All of lore.kernel.org
 help / color / mirror / Atom feed
From: Dave Chinner <david@fromorbit.com>
To: Tejun Heo <tj@kernel.org>
Cc: linux-fsdevel@vger.kernel.org, linux-kernel@vger.kernel.org,
	xfs@oss.sgi.com
Subject: Re: [2.6.36-rc3] Workqueues, XFS, dependencies and deadlocks
Date: Wed, 8 Sep 2010 17:34:28 +1000	[thread overview]
Message-ID: <20100908073428.GR705@dastard> (raw)
In-Reply-To: <4C865CC4.9070701@kernel.org>

On Tue, Sep 07, 2010 at 05:39:48PM +0200, Tejun Heo wrote:
> On 09/07/2010 02:48 PM, Dave Chinner wrote:
> > On Tue, Sep 07, 2010 at 12:35:46PM +0200, Tejun Heo wrote:
> > Almost.
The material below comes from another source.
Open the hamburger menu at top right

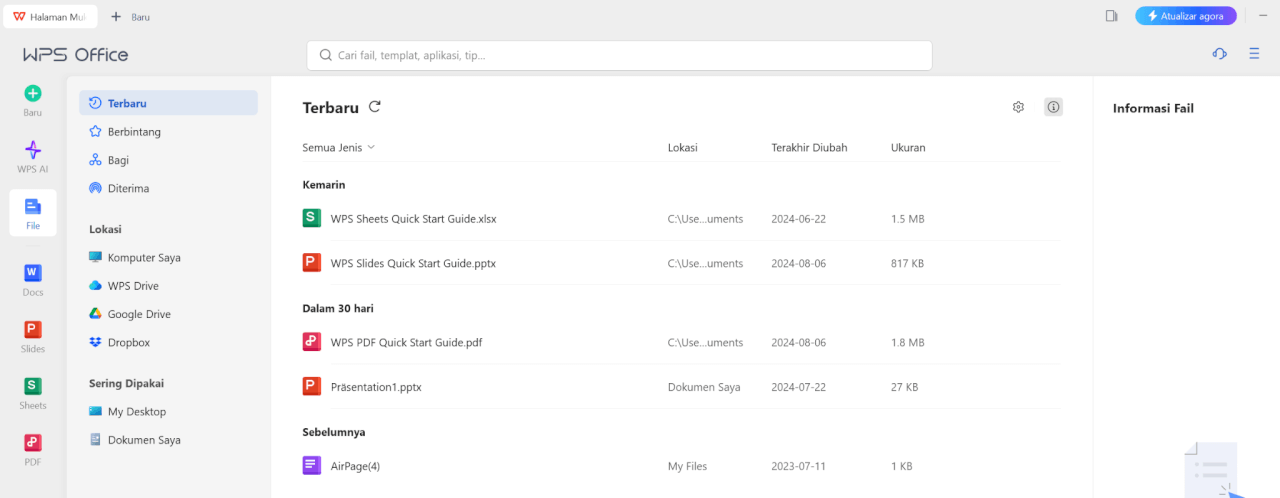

What happens is that there is a queue of data IO
> > completions on q0, say w1...wN where wX is in the middle of the
> > queue. wX requires lock A, but lock A is held by a a transaction
> > commit that is blocked by IO completion t1 on q1. The dependency
> > chain we then have is:
> > 
> > 	wX on q0 -> lock A -> t1 on q1
> > 
> > To prevent wX from blocking q0, when lock A is not gained, we
> > requeue wX to the tail of q0 such that the queue is not wX+1..wN,wX.
> > this means that wX will not block completion processing of data IO.
> > If wX is the only work on q0, then to stop the work queue from
> > spinning processing wX, queueing wX, processing wX.... there is a
> > delay(1) call to allow some time for other IOs to complete to occur
> > before trying again to process wX again.
> > 
> > At some point, q1 is processed and t1 is run and lock A
> > released. Once this happens, wX will gain lock A and finish the
> > completion and be freed.
> > 
> > The issue I appear to be seeing is that while q0 is doing:
> > 
> > 	wX -> requeue on q0 -> delay(1) -> wX -> requeue q0 -> wX
> > 
> > q1 which contains t1 is never getting processed, and hence the q0/wX
> > loop is never getting broken.
> 
> I see.  The use case itself shouldn't be problematic at all for cmwq
> (sans bugs of course).  In the other reply, you said "the system is
> 100% unresponsive when the livelock occurs", which is kind of
> puzzling.  It isn't really a livelock.

Actually, it is. You don't need to burn CPU to livelock, you just
need a loop in the state machine that cannot be broken by internal
or external events to be considered livelocked.

However, this is not what I was calling the livelock problem - this
is what I was calling the deadlock problem because to all external
appearences the state machine is deadlocked on the inode lock....

The livelock case I described where the system is completely
unresponsive is the one I'm testing the WQ_HIGHPRI mod against.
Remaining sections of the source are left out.